START MATERIAL PROVIDED
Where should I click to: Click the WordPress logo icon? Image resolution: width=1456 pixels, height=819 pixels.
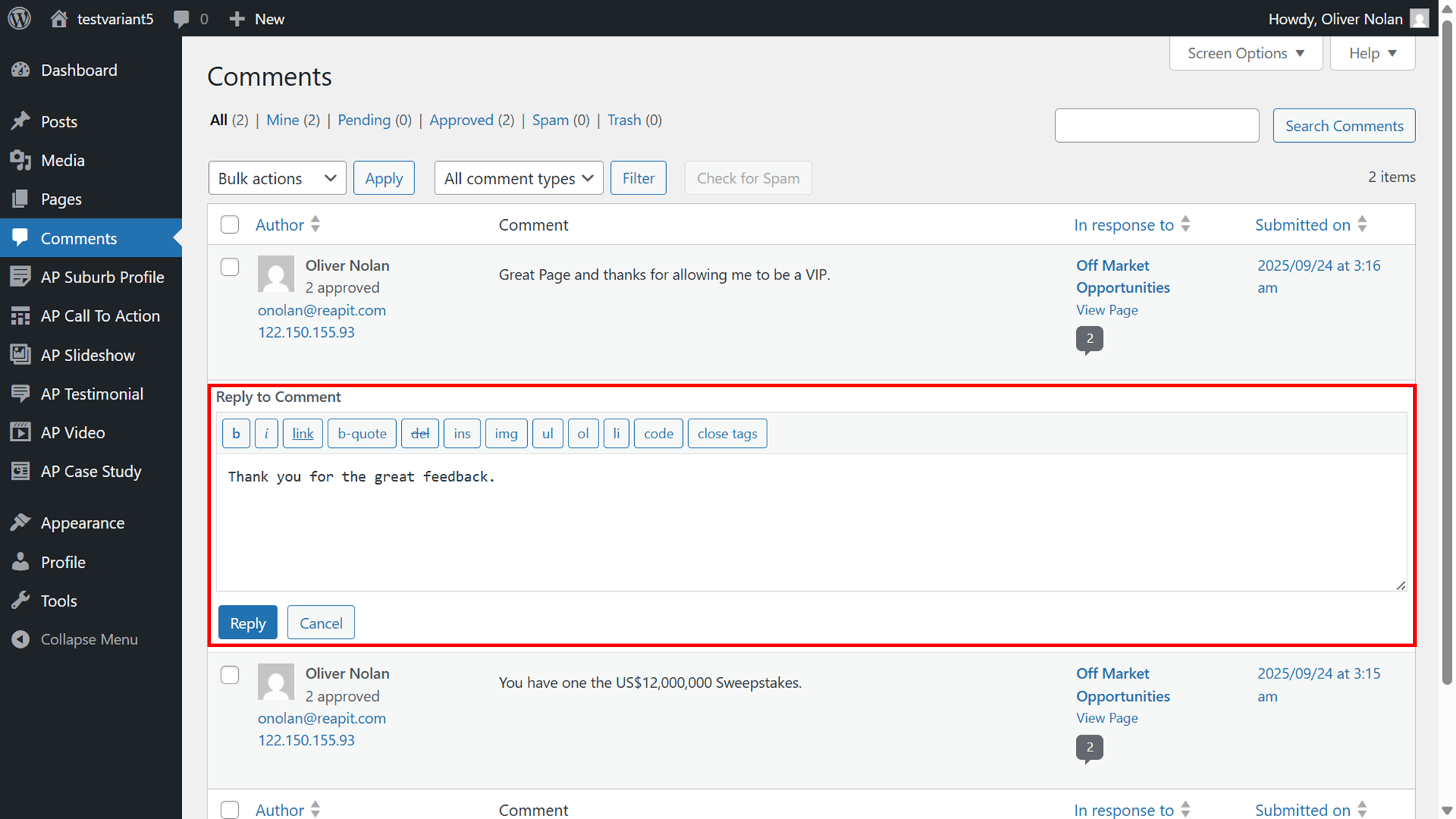(20, 18)
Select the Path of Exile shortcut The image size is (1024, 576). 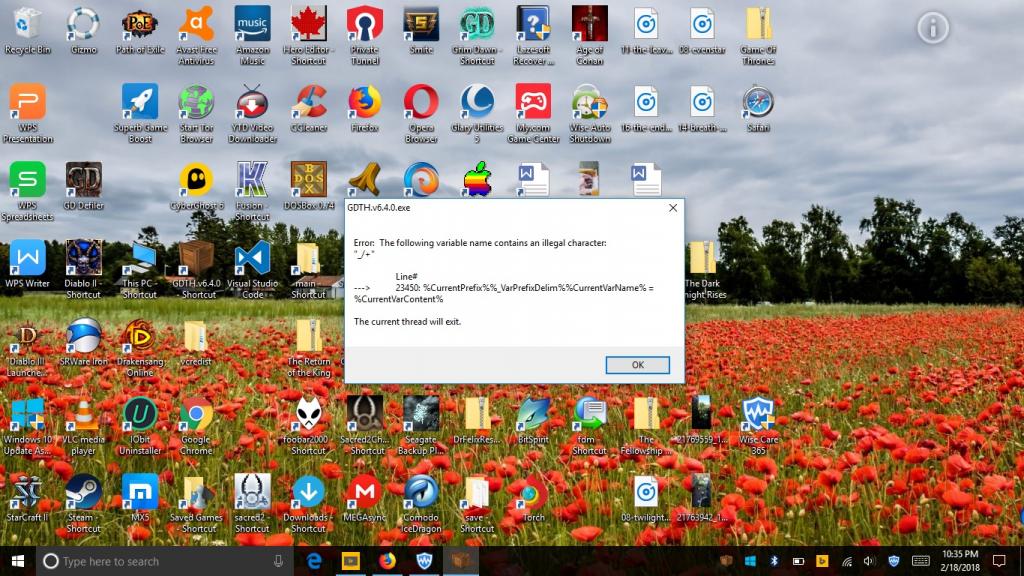(x=139, y=24)
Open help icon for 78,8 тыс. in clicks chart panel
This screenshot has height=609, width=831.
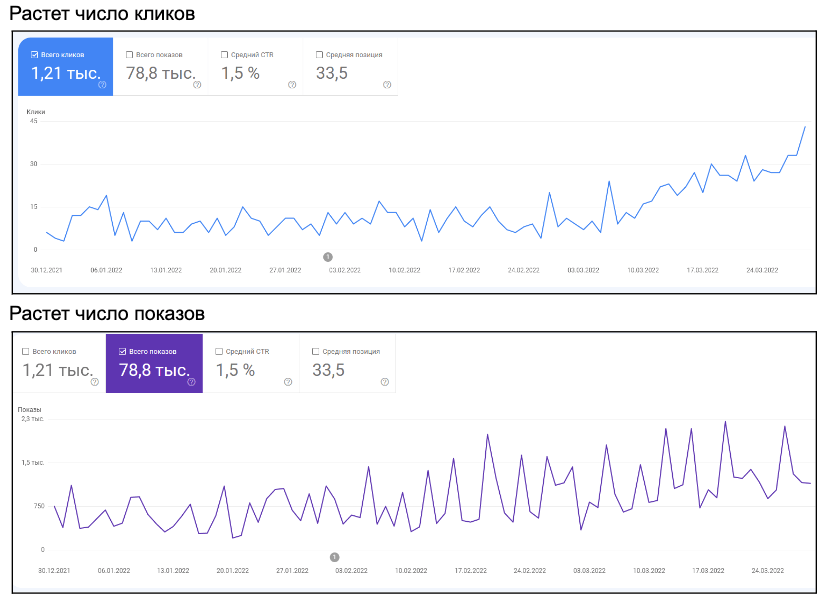coord(197,85)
END MATERIAL PROVIDED
_TASK DIRECTIONS:_
Repeat exactly the line containing "Open help icon" and every line after it through the end of the records, and nothing else. Leave the pictures out.

_RESPONSE AREA:_
Open help icon for 78,8 тыс. in clicks chart panel
This screenshot has height=609, width=831.
coord(197,85)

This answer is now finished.